It's not really a penalty. As someone mentioned, if you have even just a 1 era technological advantage, those 1 hp dings aren't going to stop you unless you're playing increadibly cheap or simply can't war.
But I think overpowering unit kills defender with no damage is highly unbalanced.
In fact, I appreciate the fact that bombing missions forces bombers to take damage. Other iterations of Civ did not have this penalty, only that your planes could be shot down outright if there was sufficient Anti-air in the stack.
It made for really really overpowering airpower bombardment under human control and certainly is a situation similar to how ships can kill infinite number of embarked units right now.
Granted it is still possible to have your superstack of bombers parked in the city achieve something similar, but taking damage has tended to slow this down.
When the debate is reality vs. elegant simple solutions to game design, game design should always win.
No... no it shouldn't. It's just a glaring "What?" moment and prime snark bait.
If your units are horribly outteched by the other side it makes perfect sense for you to be losing, badly. This is why antiaircraft weapons exist - you have to make them or make units with that capacity or accept the fact that you're going to get Death From Above. This is why research is important.
And once again. Supplies makes no sense.
If it's fuel, then why doesn't the tank loose health for being outside of friendly territory, or on the other side of the planet? Why is it that the tank apperently only uses its engine in battle?
That's true but the tanks would have to spend fuel and ammunition, reducing their combat effectiveness by a small increment, say about one points worth!
If it's ammo, why do enemy ranged attacks do a minimum of 1 damage?
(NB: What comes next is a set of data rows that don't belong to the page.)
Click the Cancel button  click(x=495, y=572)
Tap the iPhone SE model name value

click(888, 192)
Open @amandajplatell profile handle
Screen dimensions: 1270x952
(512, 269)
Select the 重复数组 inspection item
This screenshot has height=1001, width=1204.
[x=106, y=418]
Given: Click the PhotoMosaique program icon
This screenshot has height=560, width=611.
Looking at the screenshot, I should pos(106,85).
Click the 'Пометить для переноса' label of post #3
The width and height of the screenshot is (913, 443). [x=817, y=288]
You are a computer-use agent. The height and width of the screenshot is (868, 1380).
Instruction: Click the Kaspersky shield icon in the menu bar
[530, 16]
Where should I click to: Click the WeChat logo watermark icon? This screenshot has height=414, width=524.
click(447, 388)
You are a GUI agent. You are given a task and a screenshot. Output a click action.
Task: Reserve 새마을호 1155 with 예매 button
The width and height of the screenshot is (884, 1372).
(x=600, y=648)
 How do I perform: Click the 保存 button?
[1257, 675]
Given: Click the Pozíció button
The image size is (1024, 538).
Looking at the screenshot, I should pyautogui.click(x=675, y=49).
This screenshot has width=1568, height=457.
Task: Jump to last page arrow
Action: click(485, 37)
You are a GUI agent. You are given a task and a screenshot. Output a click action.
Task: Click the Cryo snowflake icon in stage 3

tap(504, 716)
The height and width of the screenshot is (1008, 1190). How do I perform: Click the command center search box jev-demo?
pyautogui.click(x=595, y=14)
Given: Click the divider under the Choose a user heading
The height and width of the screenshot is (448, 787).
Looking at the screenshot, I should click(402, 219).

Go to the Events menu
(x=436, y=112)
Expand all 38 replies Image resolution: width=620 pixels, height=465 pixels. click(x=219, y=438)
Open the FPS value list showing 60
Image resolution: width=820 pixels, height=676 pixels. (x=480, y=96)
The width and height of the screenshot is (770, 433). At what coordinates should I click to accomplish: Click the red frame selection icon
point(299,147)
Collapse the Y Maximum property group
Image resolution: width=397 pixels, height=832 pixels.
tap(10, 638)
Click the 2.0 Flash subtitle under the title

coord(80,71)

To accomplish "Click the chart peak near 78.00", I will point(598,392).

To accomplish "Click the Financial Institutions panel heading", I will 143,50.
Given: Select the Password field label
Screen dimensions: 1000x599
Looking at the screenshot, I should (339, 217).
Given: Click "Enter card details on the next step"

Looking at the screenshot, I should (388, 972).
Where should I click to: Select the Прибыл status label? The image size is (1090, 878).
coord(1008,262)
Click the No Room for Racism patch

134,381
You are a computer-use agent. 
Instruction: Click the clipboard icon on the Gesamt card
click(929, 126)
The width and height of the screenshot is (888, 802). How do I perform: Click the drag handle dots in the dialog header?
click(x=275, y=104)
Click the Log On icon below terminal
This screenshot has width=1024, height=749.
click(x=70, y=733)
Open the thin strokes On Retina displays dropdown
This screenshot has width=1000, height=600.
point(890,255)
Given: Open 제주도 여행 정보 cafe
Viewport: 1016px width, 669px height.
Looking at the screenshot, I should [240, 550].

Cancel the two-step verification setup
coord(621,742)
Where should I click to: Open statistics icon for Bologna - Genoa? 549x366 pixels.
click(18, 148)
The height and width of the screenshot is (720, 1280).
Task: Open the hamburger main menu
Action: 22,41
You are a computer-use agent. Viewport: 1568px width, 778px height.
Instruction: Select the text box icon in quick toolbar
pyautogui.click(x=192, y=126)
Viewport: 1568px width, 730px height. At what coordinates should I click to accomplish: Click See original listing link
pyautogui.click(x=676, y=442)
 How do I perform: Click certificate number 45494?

An archer should not even be able to scratch a tank; the tank doesn't seem to be shooting back.
In addition, usually vehicles (like bombers, for instance) don't explode when they run out of ammo. Health is not the same thing as supplies. Supplies would be an interesting independant addition, it shouldn't be the same as the health bar.
It's an arbitrary penalty that should be removed, and was probably due to a rounding error (damage calc rounds up even infinitessimal decimals to 1) in the first place..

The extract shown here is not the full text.